**Work request**. In the material below, find each line that contains the word "computer" and copy it.
.....
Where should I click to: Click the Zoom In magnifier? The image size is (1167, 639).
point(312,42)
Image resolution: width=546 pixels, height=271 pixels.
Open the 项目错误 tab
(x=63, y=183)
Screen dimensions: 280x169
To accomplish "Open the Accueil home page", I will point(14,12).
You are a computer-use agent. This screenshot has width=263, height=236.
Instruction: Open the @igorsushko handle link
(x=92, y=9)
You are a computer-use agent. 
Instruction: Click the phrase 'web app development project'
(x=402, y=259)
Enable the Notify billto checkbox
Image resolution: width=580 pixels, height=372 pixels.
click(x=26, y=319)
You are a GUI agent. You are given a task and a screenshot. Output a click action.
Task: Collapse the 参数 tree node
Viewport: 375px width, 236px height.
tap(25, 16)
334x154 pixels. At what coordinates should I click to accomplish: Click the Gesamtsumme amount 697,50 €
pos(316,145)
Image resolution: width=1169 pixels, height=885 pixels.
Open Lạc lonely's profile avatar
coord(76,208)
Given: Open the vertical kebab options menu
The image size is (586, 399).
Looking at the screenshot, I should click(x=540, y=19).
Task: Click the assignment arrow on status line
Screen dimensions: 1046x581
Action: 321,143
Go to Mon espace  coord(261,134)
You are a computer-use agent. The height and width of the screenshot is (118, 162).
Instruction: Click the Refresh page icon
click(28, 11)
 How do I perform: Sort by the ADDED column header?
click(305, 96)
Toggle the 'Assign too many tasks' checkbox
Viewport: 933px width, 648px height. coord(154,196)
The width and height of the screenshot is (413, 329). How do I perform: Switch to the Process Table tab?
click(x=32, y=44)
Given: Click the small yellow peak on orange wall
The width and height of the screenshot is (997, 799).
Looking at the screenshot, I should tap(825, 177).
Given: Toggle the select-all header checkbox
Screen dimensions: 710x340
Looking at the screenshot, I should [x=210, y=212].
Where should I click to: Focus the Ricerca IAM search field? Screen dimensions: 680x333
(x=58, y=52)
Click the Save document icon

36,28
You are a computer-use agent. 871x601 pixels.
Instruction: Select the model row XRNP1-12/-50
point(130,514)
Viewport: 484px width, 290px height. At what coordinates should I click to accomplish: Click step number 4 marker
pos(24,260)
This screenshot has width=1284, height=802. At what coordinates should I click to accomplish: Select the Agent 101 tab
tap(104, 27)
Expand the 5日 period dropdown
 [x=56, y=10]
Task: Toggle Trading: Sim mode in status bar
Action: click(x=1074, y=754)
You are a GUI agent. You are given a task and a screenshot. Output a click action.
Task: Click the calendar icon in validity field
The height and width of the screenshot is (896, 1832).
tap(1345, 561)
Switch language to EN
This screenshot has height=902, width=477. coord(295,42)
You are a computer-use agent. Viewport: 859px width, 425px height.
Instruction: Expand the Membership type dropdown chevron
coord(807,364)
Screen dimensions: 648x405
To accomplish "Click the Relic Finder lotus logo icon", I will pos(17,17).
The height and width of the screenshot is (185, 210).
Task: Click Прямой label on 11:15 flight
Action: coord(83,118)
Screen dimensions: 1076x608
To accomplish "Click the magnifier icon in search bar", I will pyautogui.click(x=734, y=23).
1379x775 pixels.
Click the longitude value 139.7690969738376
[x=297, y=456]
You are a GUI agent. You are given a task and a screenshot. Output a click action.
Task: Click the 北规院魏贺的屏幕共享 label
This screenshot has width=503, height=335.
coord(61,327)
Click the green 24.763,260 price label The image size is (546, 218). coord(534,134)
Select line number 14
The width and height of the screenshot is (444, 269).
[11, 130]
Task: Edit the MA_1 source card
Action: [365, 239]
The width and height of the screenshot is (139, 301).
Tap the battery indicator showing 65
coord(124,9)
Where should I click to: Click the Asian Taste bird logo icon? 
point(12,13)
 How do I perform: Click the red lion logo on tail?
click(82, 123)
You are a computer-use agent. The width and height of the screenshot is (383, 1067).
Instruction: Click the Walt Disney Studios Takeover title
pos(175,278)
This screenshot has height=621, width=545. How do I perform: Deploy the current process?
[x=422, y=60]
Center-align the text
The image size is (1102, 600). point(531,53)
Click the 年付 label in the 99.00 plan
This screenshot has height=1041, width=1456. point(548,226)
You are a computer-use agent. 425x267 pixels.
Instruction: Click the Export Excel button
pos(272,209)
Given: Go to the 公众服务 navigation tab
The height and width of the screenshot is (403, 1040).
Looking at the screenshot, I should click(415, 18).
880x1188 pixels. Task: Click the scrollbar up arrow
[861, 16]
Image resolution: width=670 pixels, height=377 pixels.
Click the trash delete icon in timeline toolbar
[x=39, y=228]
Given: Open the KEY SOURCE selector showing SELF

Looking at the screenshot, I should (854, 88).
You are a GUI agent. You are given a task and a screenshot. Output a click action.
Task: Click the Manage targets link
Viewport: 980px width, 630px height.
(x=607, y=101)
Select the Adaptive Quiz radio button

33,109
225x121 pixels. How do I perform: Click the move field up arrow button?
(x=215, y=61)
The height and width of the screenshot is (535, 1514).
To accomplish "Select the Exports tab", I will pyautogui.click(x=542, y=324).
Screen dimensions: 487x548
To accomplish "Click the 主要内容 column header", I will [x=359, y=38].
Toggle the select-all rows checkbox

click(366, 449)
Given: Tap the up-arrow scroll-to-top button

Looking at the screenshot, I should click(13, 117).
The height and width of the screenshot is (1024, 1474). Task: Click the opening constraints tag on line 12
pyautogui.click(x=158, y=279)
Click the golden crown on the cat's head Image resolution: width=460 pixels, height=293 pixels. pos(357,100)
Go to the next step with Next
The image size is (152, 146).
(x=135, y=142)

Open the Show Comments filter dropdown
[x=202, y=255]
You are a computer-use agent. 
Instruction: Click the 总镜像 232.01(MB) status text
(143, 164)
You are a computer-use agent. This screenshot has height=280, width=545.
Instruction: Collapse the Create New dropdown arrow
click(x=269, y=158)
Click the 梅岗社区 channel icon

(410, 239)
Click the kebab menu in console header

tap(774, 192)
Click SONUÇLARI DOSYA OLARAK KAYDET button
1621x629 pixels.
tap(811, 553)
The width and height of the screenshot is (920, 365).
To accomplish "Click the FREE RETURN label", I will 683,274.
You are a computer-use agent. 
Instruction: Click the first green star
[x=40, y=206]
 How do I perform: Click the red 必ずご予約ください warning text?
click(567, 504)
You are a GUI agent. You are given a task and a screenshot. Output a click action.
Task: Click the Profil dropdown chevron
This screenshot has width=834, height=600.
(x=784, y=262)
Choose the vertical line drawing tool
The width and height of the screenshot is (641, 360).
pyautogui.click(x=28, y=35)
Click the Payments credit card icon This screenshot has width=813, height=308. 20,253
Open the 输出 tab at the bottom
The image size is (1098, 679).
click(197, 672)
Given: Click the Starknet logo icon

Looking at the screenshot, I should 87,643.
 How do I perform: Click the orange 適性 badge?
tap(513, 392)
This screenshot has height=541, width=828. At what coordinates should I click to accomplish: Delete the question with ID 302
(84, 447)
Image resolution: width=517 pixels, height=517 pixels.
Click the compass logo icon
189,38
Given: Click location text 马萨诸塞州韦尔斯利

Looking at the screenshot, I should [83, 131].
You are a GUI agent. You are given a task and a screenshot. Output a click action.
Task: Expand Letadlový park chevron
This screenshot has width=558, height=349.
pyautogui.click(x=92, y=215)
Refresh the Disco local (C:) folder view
.....
**Solution for this exercise**.
You are a computer-use agent. This screenshot has width=263, height=236.
You are a computer-use agent. 
You are a computer-use agent. The height and width of the screenshot is (118, 162).
You are a computer-use agent. 871x601 pixels.
You are a computer-use agent. Viewport: 859px width, 425px height.
You are a computer-use agent. The width and height of the screenshot is (383, 1067).
You are a computer-use agent. 425x267 pixels.
You are a computer-use agent. 
You are a computer-use agent. This screenshot has height=280, width=545.
You are a computer-use agent. 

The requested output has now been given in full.